* INPUT RECORDS *
______________________________

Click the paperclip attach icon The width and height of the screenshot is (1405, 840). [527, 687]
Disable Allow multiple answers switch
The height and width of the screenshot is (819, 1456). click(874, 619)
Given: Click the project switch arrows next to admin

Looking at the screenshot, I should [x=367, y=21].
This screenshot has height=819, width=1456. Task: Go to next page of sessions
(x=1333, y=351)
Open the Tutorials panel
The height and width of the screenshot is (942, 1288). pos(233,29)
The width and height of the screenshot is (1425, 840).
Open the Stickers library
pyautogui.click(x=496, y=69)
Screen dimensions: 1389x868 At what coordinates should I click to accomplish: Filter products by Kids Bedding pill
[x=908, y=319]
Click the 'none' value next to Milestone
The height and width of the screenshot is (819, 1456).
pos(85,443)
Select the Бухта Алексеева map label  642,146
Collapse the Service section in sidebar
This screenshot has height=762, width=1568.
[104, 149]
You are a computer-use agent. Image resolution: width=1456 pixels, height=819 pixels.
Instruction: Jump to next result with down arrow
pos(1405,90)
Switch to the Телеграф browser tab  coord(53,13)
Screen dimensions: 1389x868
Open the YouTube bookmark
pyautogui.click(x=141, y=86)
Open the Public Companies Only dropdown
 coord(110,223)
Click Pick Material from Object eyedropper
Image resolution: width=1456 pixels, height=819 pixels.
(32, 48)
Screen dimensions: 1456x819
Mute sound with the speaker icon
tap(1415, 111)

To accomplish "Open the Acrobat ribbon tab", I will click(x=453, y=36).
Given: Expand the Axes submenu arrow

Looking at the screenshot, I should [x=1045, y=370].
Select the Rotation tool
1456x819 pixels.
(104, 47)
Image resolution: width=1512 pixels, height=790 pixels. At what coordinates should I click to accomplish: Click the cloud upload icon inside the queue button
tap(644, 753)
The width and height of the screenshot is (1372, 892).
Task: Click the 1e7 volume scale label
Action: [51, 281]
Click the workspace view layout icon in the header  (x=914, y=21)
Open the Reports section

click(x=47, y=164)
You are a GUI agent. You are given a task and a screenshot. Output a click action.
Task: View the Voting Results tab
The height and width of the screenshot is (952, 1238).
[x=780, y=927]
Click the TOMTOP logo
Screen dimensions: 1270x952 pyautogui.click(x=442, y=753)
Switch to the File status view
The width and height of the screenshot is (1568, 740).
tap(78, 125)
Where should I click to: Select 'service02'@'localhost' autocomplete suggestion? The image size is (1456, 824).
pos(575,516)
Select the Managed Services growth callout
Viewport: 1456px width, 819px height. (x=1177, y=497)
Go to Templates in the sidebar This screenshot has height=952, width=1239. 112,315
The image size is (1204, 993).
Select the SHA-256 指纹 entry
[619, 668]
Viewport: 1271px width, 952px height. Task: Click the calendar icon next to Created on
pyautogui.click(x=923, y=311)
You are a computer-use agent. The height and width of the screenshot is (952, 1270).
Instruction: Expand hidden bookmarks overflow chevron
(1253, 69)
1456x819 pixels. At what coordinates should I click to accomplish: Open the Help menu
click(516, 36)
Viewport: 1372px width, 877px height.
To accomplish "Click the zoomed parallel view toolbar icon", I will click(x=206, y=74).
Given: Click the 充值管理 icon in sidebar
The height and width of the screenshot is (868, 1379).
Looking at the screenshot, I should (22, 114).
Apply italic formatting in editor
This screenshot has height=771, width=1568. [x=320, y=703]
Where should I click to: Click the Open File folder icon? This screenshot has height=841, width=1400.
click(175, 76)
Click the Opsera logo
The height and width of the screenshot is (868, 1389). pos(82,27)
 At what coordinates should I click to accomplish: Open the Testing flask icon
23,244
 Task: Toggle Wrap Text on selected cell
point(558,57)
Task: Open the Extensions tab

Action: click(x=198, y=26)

______________________________

Count the lines in the listing above that contain the string "will", and give only the count.

2